* TASK REQUIREMENTS
State how many lines of the records contain the string "axis", giving only the number.

* SUPPLIED MATERIAL
<<<<

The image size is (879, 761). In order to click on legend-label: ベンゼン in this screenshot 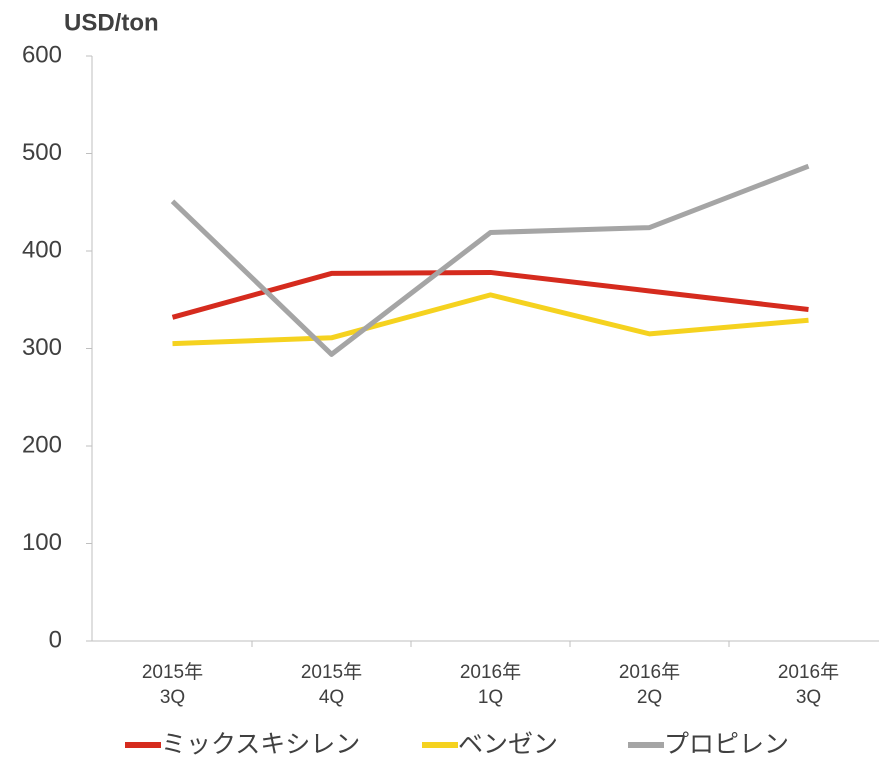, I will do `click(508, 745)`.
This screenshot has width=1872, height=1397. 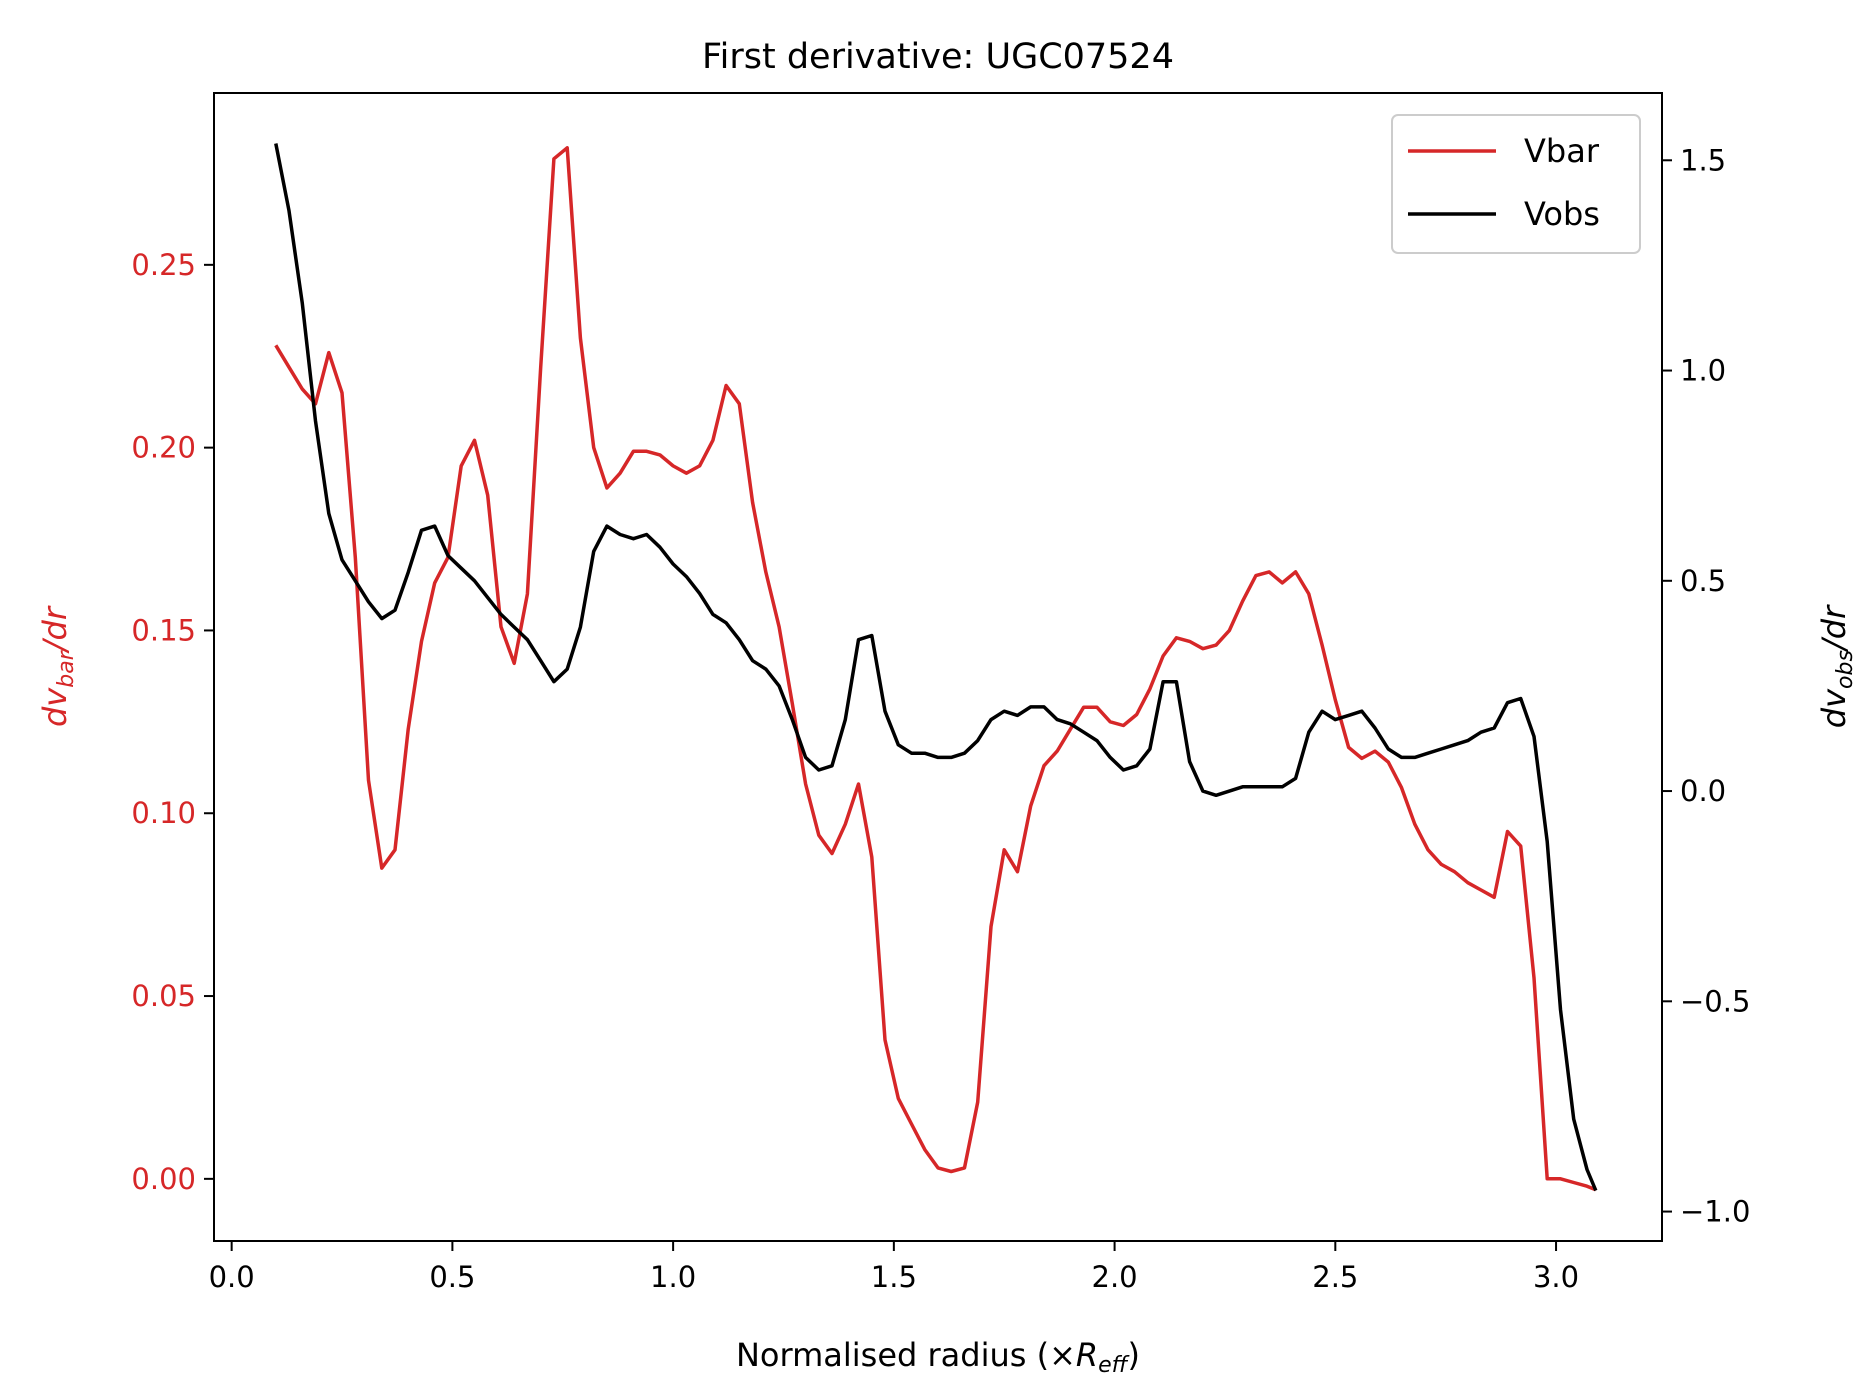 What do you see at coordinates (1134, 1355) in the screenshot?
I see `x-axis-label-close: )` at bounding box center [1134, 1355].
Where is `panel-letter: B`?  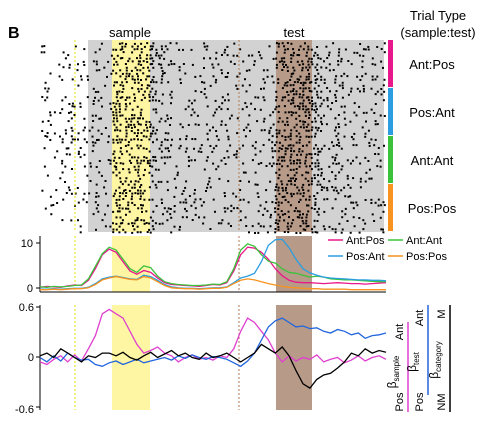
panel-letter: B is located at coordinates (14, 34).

>>>>
<<<<

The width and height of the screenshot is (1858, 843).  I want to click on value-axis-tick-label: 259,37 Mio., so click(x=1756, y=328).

>>>>

* OUTPUT FOR THIS TASK
2